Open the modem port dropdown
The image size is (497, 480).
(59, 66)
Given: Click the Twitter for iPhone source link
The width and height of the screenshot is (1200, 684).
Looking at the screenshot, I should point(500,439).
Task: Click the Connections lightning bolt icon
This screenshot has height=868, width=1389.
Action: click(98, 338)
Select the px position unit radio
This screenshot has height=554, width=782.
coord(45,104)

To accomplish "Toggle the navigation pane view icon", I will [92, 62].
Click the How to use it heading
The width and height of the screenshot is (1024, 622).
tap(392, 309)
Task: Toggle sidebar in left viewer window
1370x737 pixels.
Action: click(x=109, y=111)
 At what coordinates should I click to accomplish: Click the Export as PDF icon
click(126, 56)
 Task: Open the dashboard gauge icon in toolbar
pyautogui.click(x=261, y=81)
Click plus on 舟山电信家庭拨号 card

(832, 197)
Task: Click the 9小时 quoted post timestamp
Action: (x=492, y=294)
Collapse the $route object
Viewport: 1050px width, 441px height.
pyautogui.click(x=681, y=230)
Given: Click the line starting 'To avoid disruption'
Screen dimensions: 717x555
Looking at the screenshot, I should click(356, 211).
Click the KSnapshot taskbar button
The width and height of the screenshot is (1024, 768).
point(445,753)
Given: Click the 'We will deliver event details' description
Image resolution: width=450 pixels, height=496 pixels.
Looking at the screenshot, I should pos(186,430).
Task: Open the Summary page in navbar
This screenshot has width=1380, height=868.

════════

Aim of the exercise:
Each line of the records that contains the string "Given" must be copied.

Response for this exercise:
Given: Click the Twitter for iPhone source link
Given: Click the line starting 'To avoid disruption'
Given: Click the 'We will deliver event details' description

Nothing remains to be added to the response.